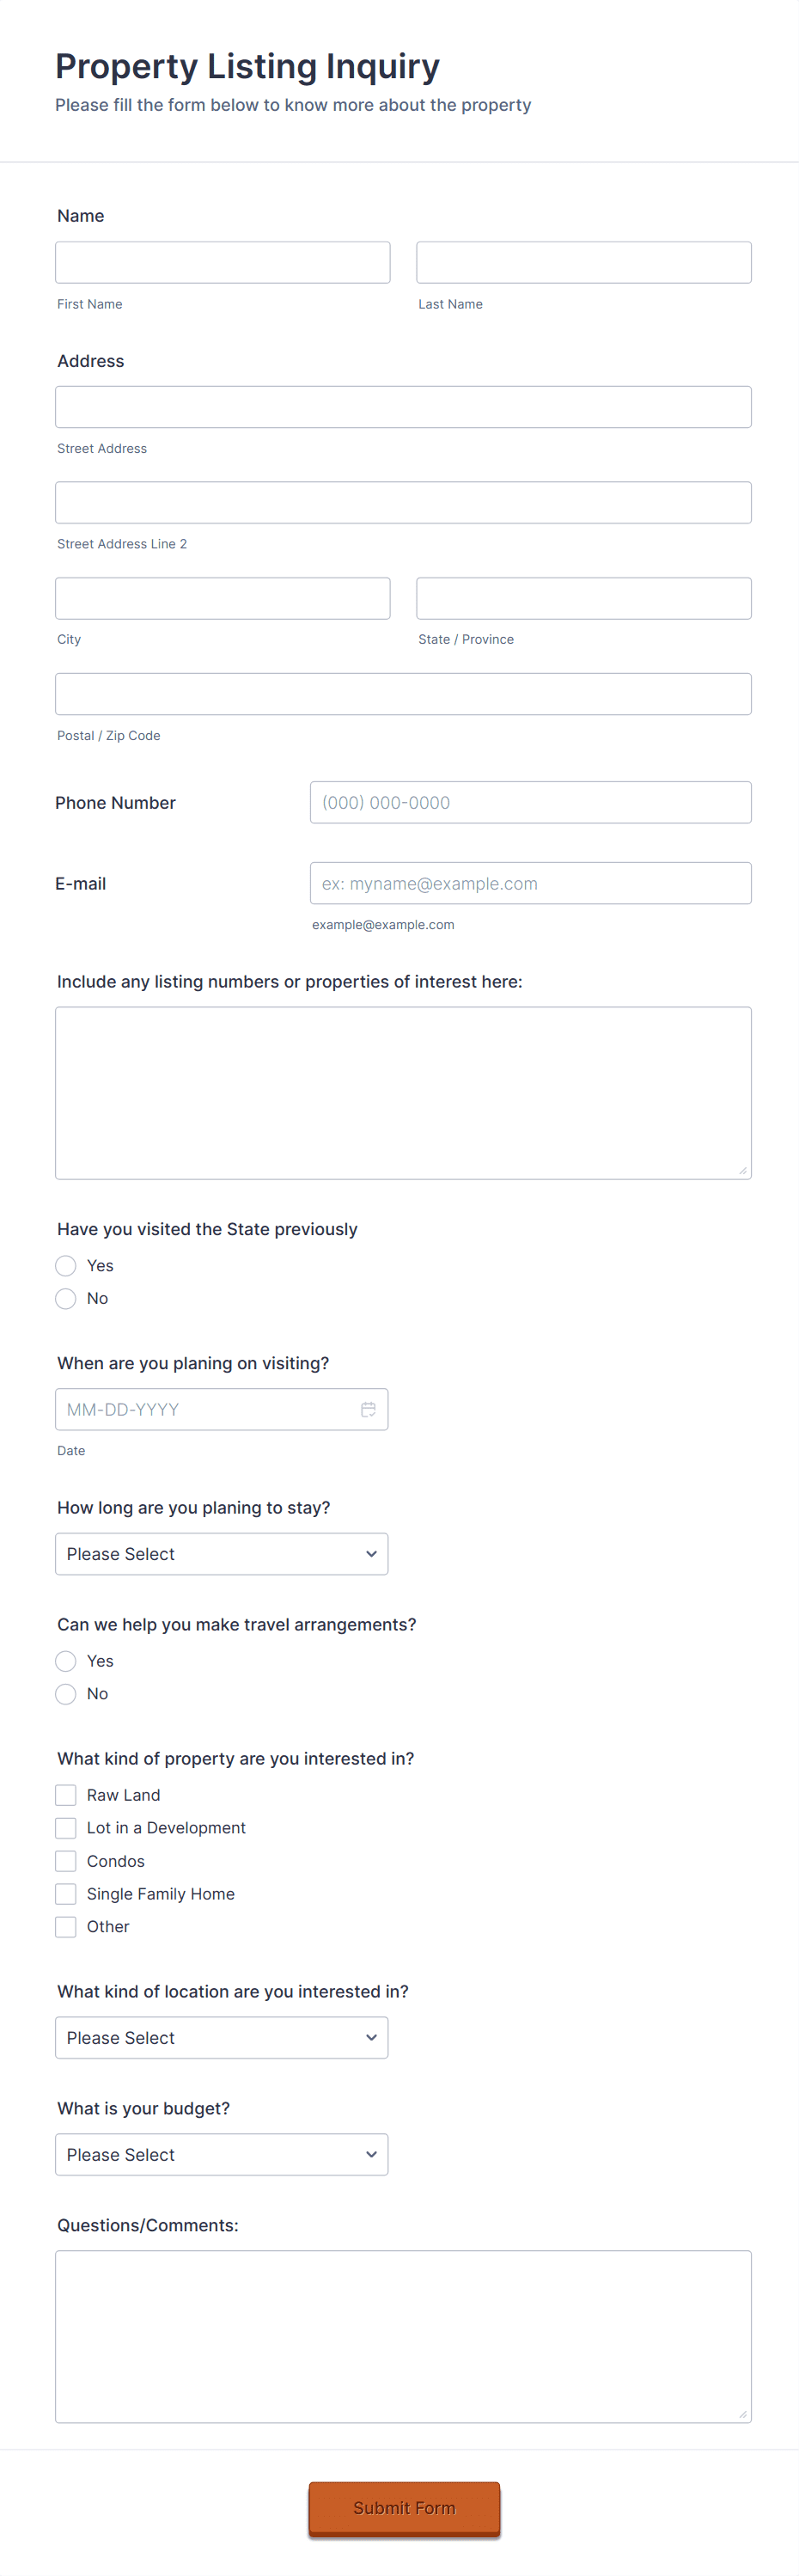Choose Yes for travel arrangements help
Viewport: 799px width, 2576px height.
[x=65, y=1660]
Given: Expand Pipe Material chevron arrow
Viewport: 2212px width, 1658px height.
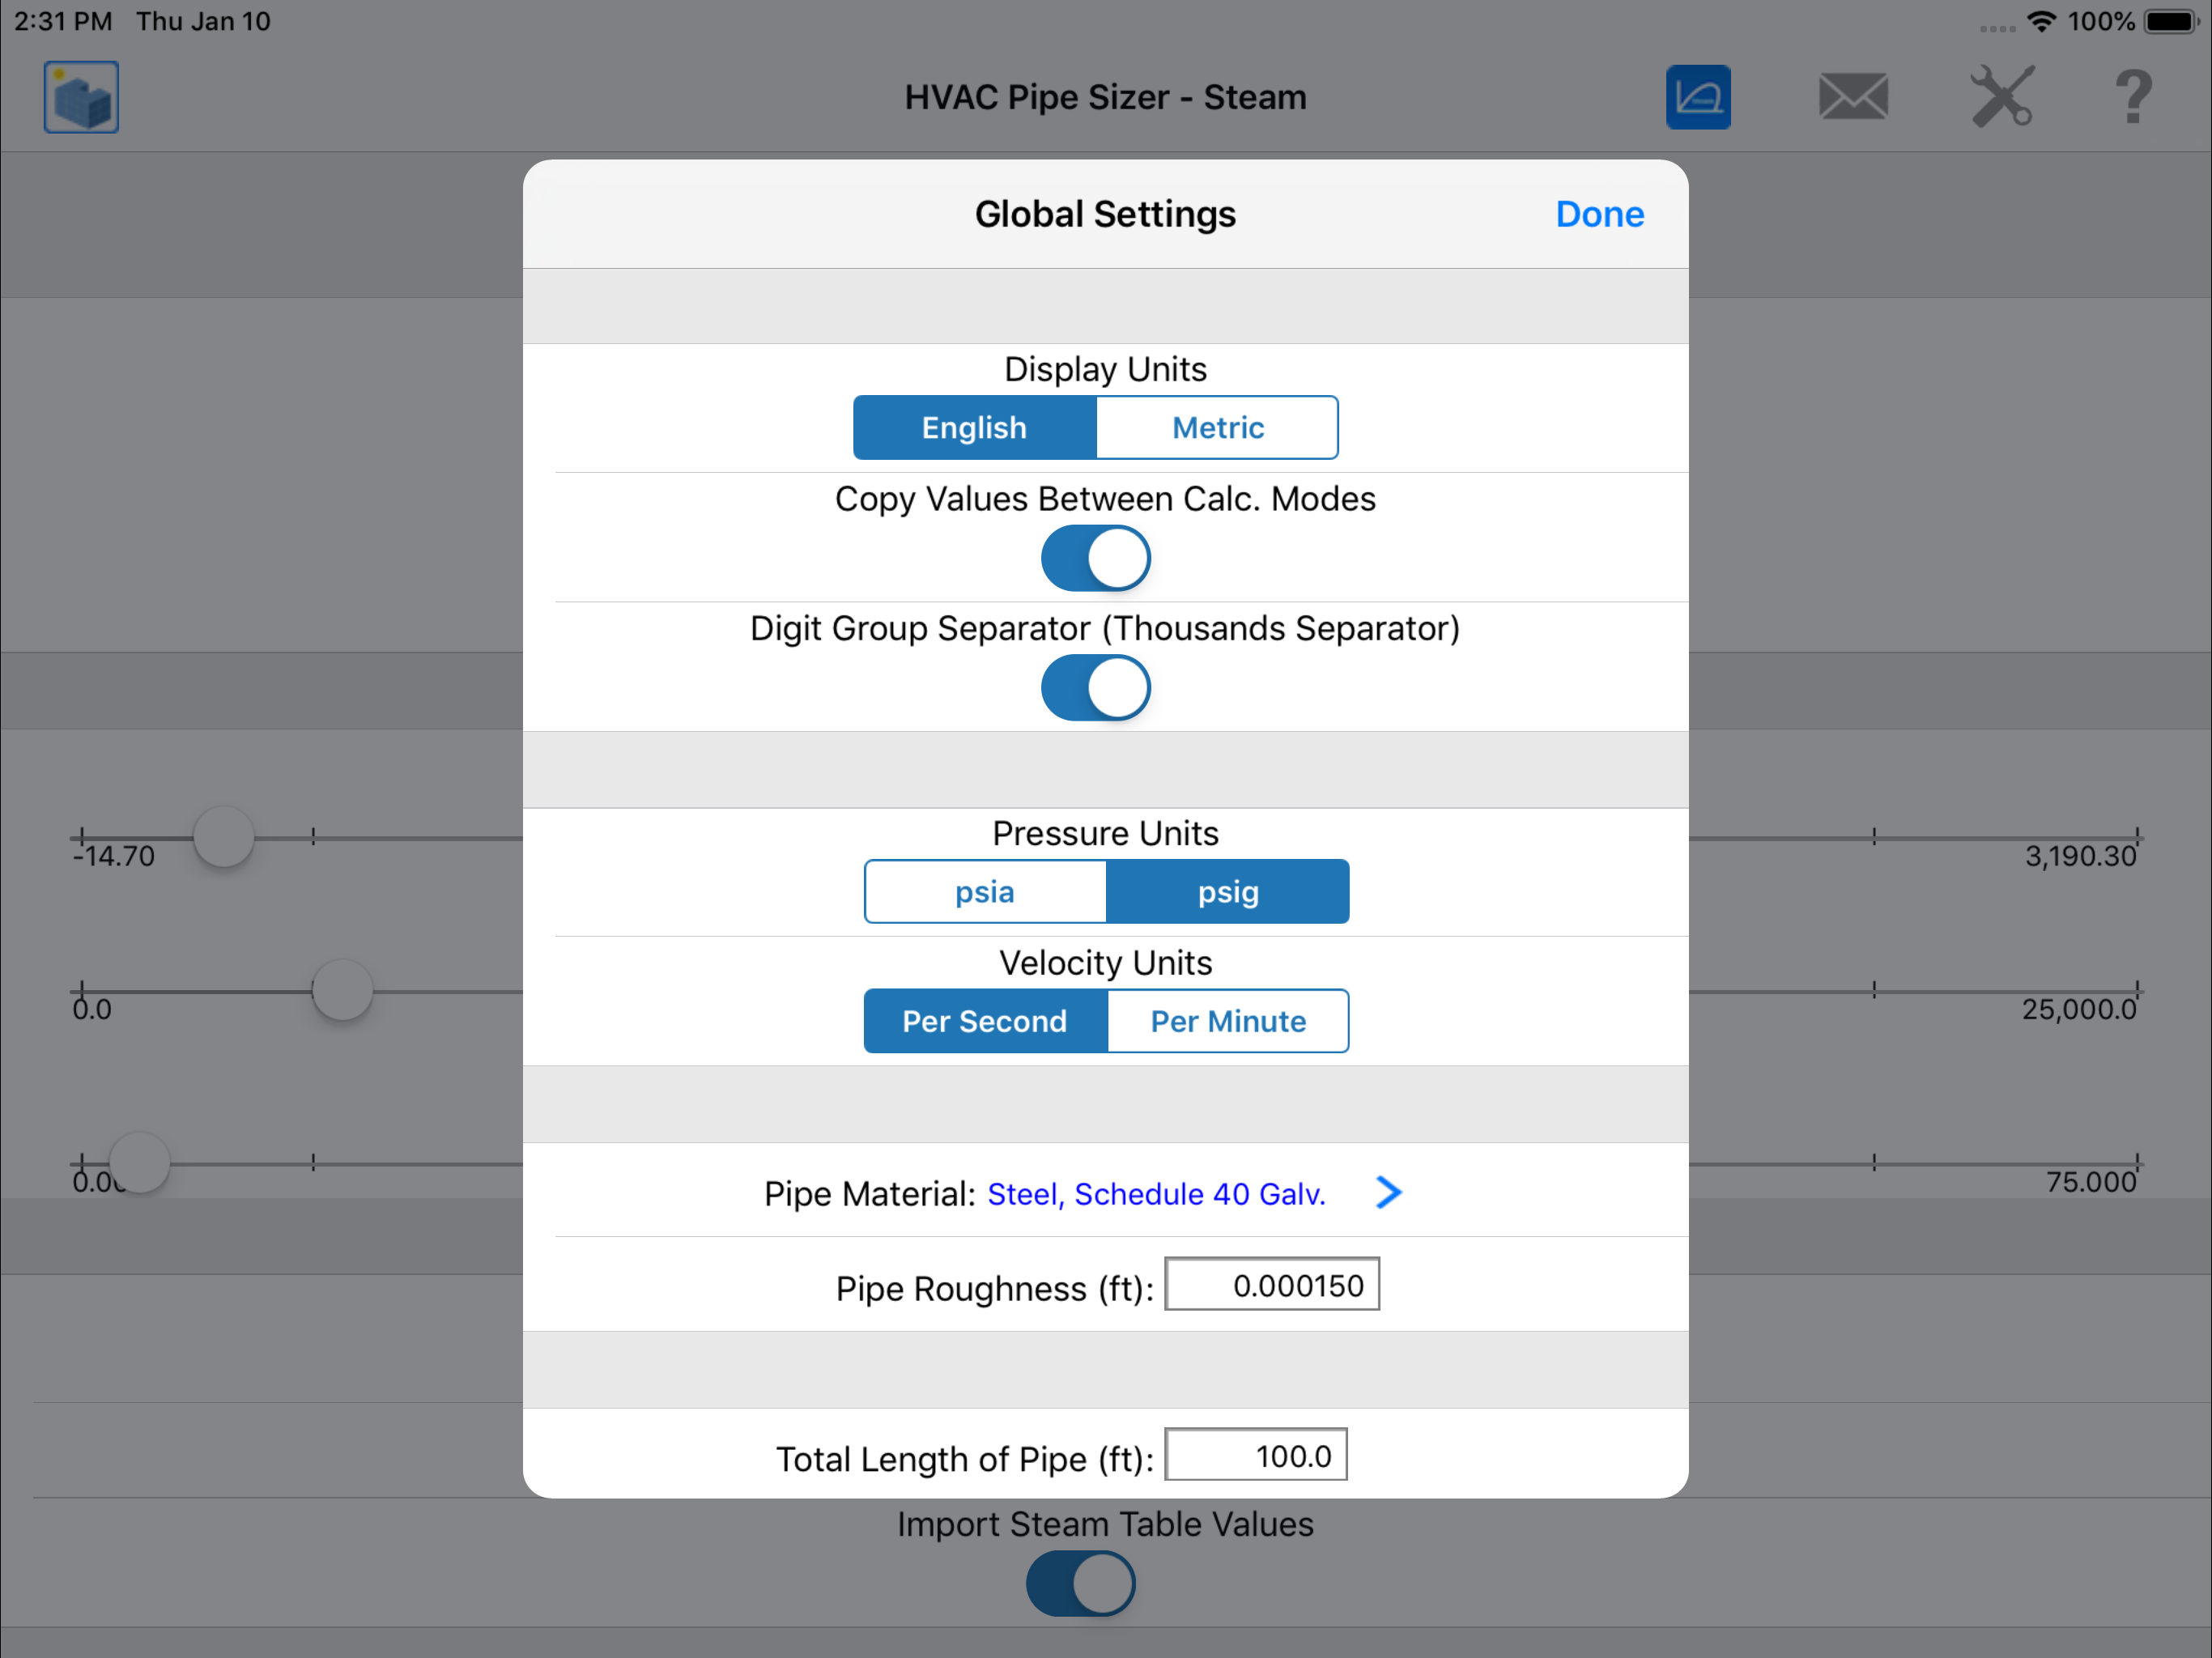Looking at the screenshot, I should pos(1388,1192).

#### Instructions to follow:
Having located the line with "Given: Expand Pipe Material chevron arrow", transcribe exactly and only the lines from it to the final line of the material, skipping the pictures.

#### Answer section:
Given: Expand Pipe Material chevron arrow
Viewport: 2212px width, 1658px height.
Looking at the screenshot, I should pos(1388,1192).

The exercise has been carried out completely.